Sunday, November 16, 2014

The Dark Side of the Internet

Published on the Sunday Times (TechSunday) 16th November 2014

Edward Snowden, the computer wizard who disclosed illicit U.S. government surveillance, unknowingly helped popularize the dark web in recent months after it was reported that he repeatedly used this technology to communicate with journalists and managed to evade even the most sophisticated spying technology used by the United States.

Julian Assange, another controversial figure, founder of Wikileaks and considered as an enemy of the state by American politicians, who to this day has already spent two years living under asylum condition in the Ecuadorian embassy in the U.K. started hosting his website on the deep web in 2004 and no one ever managed to trace it back to him.  However in 2006 he decided to go public and that is when his problems started, nevertheless he still recommends to people who decide to reveal information about government wrongdoing to still use the deep web to communicate with him so as to be able to conceal their identity and avoid reprisals.

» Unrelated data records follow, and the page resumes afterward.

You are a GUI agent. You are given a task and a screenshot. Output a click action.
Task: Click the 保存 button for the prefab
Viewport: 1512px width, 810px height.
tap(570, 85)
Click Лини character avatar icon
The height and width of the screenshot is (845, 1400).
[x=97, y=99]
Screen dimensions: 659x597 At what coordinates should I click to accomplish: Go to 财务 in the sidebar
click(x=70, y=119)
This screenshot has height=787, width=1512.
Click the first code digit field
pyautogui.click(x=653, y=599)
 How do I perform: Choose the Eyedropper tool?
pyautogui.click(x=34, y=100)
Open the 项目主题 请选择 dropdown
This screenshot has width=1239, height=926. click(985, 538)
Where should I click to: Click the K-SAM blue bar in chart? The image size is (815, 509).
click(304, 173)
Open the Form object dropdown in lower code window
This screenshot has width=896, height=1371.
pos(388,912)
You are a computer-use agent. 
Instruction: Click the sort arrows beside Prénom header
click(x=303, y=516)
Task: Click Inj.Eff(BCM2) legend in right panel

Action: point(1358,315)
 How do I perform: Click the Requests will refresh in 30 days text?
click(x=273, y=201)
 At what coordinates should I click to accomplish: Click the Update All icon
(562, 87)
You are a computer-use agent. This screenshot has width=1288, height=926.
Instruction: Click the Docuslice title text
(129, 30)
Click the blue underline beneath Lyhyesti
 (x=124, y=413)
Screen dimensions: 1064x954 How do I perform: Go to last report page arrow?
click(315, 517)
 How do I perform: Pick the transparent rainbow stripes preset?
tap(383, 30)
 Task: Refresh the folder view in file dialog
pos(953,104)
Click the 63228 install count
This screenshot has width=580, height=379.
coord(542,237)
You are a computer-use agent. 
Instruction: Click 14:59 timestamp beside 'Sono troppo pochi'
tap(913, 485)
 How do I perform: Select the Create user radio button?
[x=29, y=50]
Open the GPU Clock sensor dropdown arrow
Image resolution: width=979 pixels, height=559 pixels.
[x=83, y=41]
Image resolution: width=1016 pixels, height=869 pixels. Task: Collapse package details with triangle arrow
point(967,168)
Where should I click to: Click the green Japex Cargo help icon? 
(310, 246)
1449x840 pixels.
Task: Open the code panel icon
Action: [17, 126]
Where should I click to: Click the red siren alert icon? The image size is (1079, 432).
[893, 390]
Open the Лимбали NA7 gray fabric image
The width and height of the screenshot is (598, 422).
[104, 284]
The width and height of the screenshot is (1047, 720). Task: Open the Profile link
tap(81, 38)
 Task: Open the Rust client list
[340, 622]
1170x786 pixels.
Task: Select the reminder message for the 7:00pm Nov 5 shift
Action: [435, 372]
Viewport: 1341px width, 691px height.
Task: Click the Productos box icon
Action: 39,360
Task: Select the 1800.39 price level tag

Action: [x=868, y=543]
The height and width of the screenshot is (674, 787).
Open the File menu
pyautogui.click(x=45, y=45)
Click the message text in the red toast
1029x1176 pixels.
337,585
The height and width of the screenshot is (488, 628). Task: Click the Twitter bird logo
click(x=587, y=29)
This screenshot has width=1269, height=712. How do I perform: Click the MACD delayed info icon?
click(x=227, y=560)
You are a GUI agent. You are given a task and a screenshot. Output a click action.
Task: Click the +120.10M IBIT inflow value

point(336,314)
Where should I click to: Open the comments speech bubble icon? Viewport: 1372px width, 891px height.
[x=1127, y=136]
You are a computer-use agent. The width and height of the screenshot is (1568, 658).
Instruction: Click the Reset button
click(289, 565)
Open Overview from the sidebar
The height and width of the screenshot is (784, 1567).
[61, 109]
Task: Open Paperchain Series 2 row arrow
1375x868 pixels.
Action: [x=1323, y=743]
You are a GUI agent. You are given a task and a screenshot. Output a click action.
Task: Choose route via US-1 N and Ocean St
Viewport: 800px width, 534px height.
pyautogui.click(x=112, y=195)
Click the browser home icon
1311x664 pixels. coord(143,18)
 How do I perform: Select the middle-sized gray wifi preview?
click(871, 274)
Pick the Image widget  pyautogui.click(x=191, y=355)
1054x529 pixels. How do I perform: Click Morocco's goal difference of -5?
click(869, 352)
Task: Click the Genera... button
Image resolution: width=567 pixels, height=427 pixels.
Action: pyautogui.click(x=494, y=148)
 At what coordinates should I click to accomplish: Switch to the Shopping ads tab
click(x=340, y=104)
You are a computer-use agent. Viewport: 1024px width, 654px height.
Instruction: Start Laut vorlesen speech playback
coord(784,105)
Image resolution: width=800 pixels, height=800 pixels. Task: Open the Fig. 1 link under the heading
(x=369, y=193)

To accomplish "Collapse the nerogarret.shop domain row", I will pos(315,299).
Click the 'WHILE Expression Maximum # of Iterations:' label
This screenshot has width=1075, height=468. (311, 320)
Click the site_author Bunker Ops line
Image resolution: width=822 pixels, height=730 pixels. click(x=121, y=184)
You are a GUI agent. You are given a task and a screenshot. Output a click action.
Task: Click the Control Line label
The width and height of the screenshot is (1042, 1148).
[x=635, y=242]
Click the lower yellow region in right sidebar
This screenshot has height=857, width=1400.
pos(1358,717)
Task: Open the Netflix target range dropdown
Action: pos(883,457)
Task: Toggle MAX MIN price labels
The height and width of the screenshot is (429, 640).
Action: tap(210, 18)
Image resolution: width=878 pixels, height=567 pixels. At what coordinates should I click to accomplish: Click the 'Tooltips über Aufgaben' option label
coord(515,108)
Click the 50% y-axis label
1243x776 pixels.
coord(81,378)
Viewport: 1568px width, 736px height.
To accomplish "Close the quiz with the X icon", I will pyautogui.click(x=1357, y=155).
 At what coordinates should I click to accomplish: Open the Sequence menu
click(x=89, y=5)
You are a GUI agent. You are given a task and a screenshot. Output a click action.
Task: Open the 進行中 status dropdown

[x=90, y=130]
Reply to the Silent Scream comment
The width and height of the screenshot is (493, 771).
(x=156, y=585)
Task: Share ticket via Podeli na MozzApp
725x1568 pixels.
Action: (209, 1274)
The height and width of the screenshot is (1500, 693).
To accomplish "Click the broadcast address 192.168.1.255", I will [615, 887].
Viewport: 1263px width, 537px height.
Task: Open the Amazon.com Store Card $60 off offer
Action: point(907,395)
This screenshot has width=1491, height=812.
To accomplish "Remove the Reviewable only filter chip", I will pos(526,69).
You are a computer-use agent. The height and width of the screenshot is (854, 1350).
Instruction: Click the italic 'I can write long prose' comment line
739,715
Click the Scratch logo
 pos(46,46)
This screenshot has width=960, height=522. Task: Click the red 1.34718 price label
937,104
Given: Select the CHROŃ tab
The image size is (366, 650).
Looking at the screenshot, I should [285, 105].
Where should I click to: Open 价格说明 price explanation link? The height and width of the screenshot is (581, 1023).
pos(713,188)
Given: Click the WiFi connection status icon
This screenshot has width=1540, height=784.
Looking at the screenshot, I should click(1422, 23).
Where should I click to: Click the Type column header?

Search engines cache the web almost daily to be able to provide results according to the search keywords we use.  Nevertheless they are only able to spider a fraction of the entire internet.  There is even a larger interconnection of webpages lurking below the surface, most people have never been around the dark web even tough recent estimates are guesstimating that the Dark Web is actually a hundred times larger than the known-web we surf daily.  You cannot reach such depths when surfing using standard web browsers like Chrome or Explorer or just by using Google or Yahoo.